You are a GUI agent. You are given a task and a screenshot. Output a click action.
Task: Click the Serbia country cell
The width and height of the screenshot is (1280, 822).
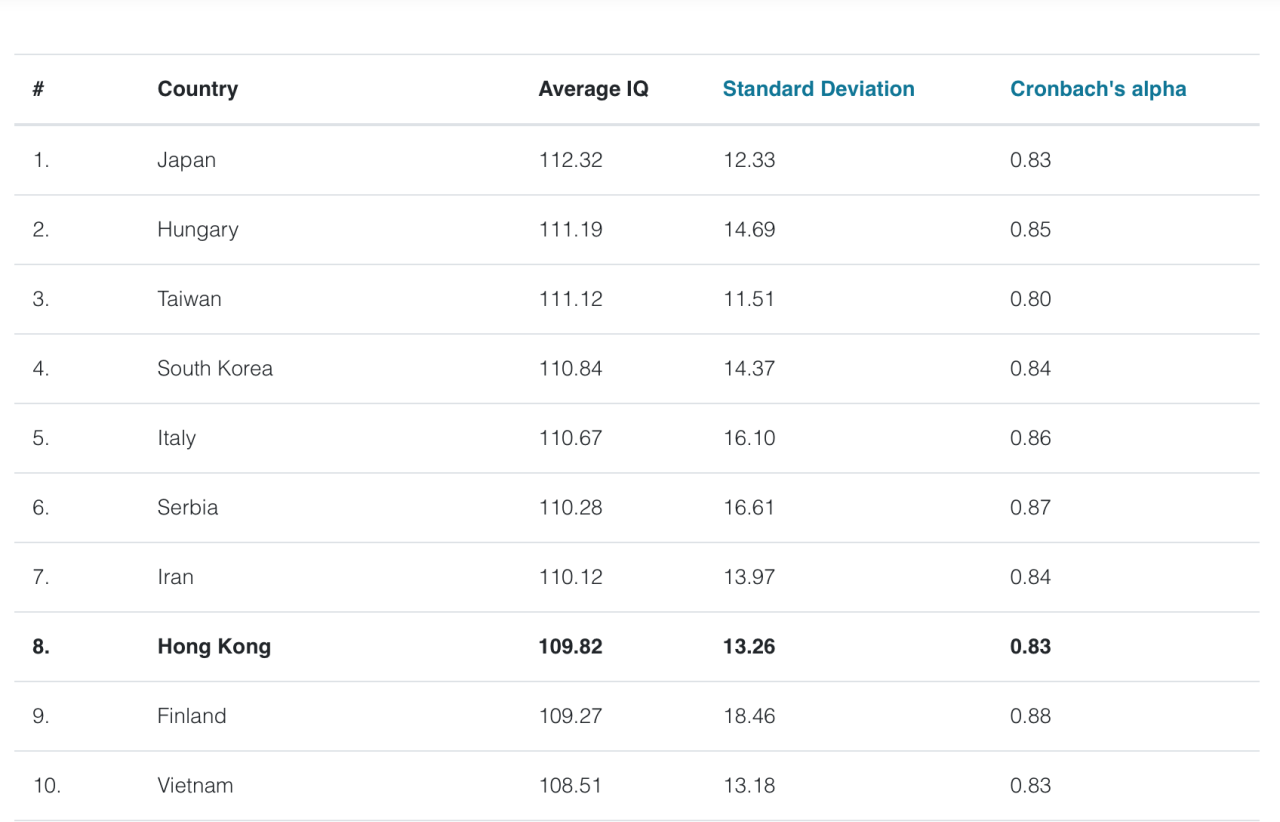(x=187, y=508)
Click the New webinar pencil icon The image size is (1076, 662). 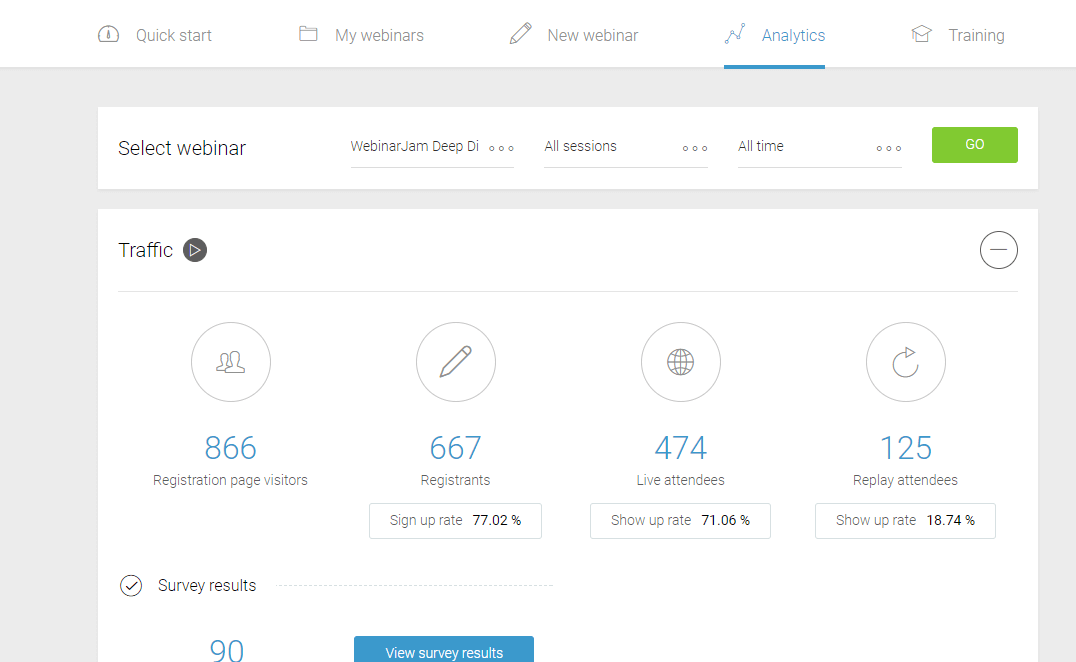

= Task description =
Only the lines from the one that holds "The width and" through the end of the records above should be printed again, exactly as they are. Leave out the pictures.

= Task answer =
The width and height of the screenshot is (1280, 822).
(x=187, y=508)
Click the New webinar pencil icon The image size is (1076, 662). 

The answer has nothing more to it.